Sobre esta cuaresma informativa, líquida, vírica, de mascarilla y muy señor mío, de escollos y escolleras sobre Mesas de Diálogo y diálogos de besugo, y sobre este vals estropeado de las dos Españas, y este 15M agrario, de chalecos amarillos, y este pez que ya no muere por tu boca, y este papel que mañana será olvido, y estas vísperas que son las de después, digo que me sorprende la cantidad de miedo que somos capaces de ingerir.
Nos va la marcha. El miedo es una pandemia. La alerta sanitaria del coronavirus ha levantado una serie de capas de piel que vuelven a dejarnos desnudos, en los huesos, diría raquíticos, como en una radiografía. Además de la crisis económica, aún por ponderar, de los bulos, prejuicios, de la xenofobia de algunos que aprovechan cualquier excusa para disparar, el coronavirus tiene pinta de maestro que nos enseña el estado de este mundo líquido y postmoderno.
La tecnología y las redes sociales nos han llevado a ser más miedosos y, por lo tanto, peligrosos. La saturación informativa y la gestión de la comunicación por parte de los poderes públicos nos coloca en el inicio del precipicio, sobre el filo del cuchillo, a un segundo del estallido de un pánico irreal. El ser humano es el único animal con capacidad de tener miedo a las amenazas reales y también a las imaginadas.
Pongo la tele (hago tele, advierto) y veo que este contagio con alas de mariposa abre los informativos de manera bíblica. En pantalla, reporteros con mascarilla como en Estallido, de Dustin Hoffman, ambulancias gritonas que vuelan por las calles de Milán, hipermercados vacíos, turistas aislados…, y entiendo que se expande más rápido el alarmismo que la información y la preocupación que los datos.
En España, mueren 6.000 personas al año por gripe común. Prorrateando el dato son 16 fallecidos al día, sí, por gripe común, y esta noticia no tiene ni un solo titular que le ladre. El Covid-19 es un virus inédito, que tarda en dar la cara, que mata, que se propaga rápido y sin vacuna, no le quito ni un ápice de importancia, ni lo banalizo, pero es un virus, muy similar al de la gripe. Nada más y nada menos. Ángel Gil de Miguel, catedrático de Medicina Preventiva y Salud Pública de la Universidad Rey Juan Carlos, lanza un mensaje de tranquilidad: “La magnitud del problema del coronavirus no será diferente a una gripe”.

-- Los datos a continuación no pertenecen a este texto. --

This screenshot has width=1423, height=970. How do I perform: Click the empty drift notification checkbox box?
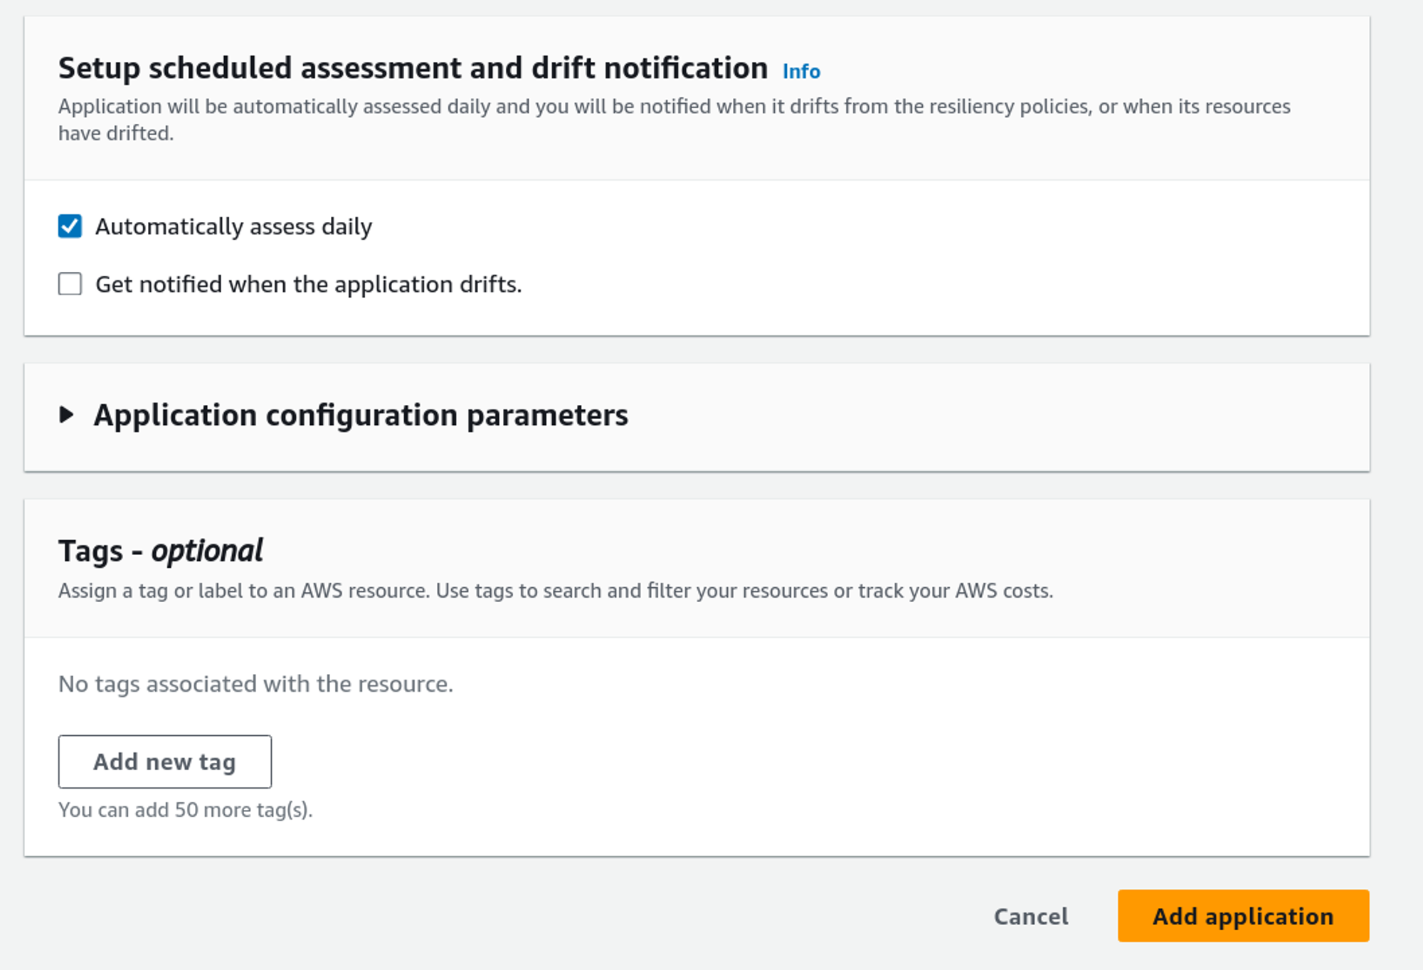click(x=70, y=284)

La estadística susurra que hay que estar alerta, no alarmarse, pero nadie escucha. El miedo, el miedo a tener miedo, y después el pánico, nos convierte en seres irracionales y muy dañinos capaces de agotar la existencia de mascarillas, mascarillas que necesitan los enfermos oncológicos, o los dentistas por ejemplo, cuando además no son necesarias, en la mayoría de los casos, estando sanos.
Es hora, y esta columna lo va a intentar, de hacer notar la desproporción entre el peligro real del coronavirus, una enfermedad conocida en su sintomatología y efectos, similar a una gripe -repito que no quiero frivolizar su importancia-, y el riesgo fabricado por la sociedad a la hora de percibirlo colectivamente. Nos estamos viniendo muy arriba y la factura final va a resultar mucho más cara de lo que podemos imaginar. La crisis económica, que supone despidos y pobreza, será peor que el coronavirus, advierto.
Los seres humanos hemos vivido siempre rodeados de miedos -y de virus-. Bien gestionado, el miedo nos mantiene alerta pero siempre está dispuesto a ver las cosas peor de lo que son. El miedo es una sustancia frágil. Hace unas semanas citaba a Sófocles y lo vuelvo a hacer: “para quien tiene miedo, todo son ruidos”.
La población merece una información del máximo rigor científico y con las mayores dosis de claridad y transparencia posible. Los medios de comunicación y las autoridades sanitarias tenemos que estar a la altura. Nosotros, los ciudadanos, debemos ser mejores, más adultos menos hipocondríacos, menos miedosos, mejores. Nos va la vida en ello.